In more recent years, the most powerful minority in most developed countries have been capitalists: the small minority of the population that owns or controls most of the land, businesses, and money. The notion of getting rid of this group has largely been abandoned. Some say full economic equality could never be achieved (see George Orwell’s Animal Farm, where all are equal but some—inevitably—are more equal than others) and others say it wouldn’t be a good idea in any case. As a recent book concludes, the rich are necessary.

Inevitable or necessary, however, doesn’t mean always good or honorable. We must remember the lessons learned by our ancestors in the struggle for freedom: the powerful, whoever they are, always want to become more powerful. The expansion and preservation of freedom has always meant legislated restraints on society’s empowered minorities.
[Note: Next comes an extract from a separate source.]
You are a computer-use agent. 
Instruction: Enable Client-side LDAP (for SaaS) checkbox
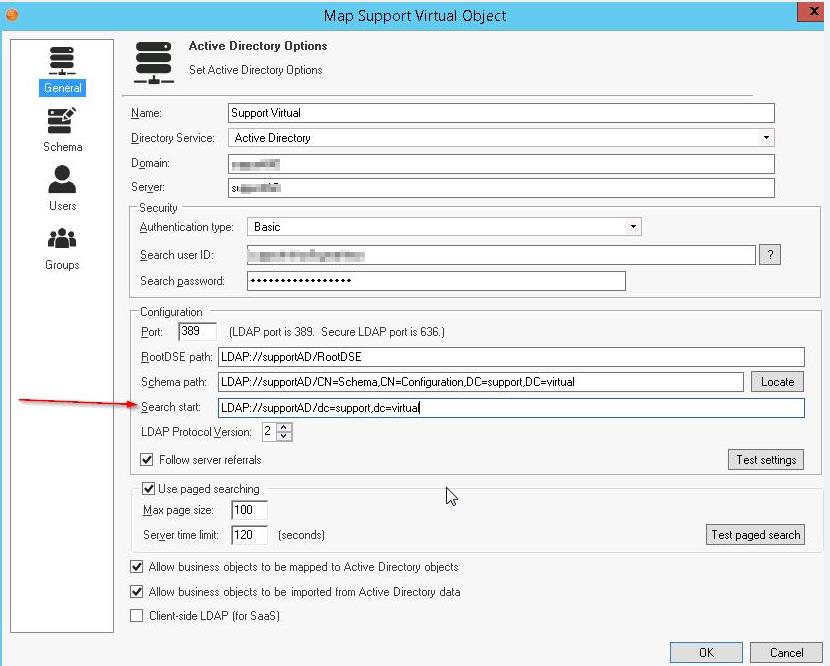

The past thirty years has seen a steady increase in the proportion of wealth and income controlled by the richest Americans. Numerically this imbalance in the control of society’s wealth is the highest it has been since 1928. This week it was announced that the portion of the population living below the poverty line is the highest in 15 years (and many economists believe if the number was calculated more accurately it would be even greater).


Banksters testify before Congress
 In the past, the poor and weak knew full well who was taking advantage of them. They worked for them, or paid taxes to them, or literally saw them steal what was theirs. The complexity of the modern economy makes this much more difficult, even if it allows for tremendous economic growth. That complexity can be used to benefit those most involved with it and give them an unfair advantage. As a result, one of the primary functions of democratic government has become the creation and enforcement of financial regulation and setting broad economic policy.

In recent years this government role has come under attack and been legislatively curtailed. Now it’s true, of course, that government functions can always be improved and need to be changed as society changes. Yet it is simply a fact that the steady reduction of government regulation of the economy in the past thirty years has been paralleled by the steady growth of social economic imbalance. Bluntly, the rich have been getting richer and the poor—as well as nearly everyone else—have been getting poorer.

The consequences of this are far reaching and potentially disastrous. As I said, economic inequality can’t be eliminated but in a democracy it does need to be held within certain bounds. If allowed to grow too large, people lose a sense ownership or value in society. Cooperation and commitment to common goals wane. Social bonds begin to fray. People lose hope because they are not being adequately compensated for their labor. The system seems unfair. The cards are stacked against them.

Bangkok shopping mall
Complicating this even more is the fact that we are now part of a global economy. Indeed, the rise in economic inequality probably was spurred by the economically powerful trying to protect themselves from the consequences of this change. America’s overwhelming economic predominance after World War II was an anomaly and couldn’t last forever. China, India and countless other nations wouldn’t remain poverty stricken indefinitely. The planet simply cannot sustain everyone living the way we have grown accustomed to the past fifty years.

Adjusting to this new world is something everyone must share in, however. The response of the rich—nearly in a panic—to grab all they can while they can is immoral, unnecessary, and could well end up destroying what they are trying to preserve. We must all rediscover the stake we have in the “common-wealth.” It’s time for our democracy to re-assert its most basic function: to restrain the powerful few from taking advantage of the weak and powerless. While our economics have become more complicated, such basic biblical ethics have not.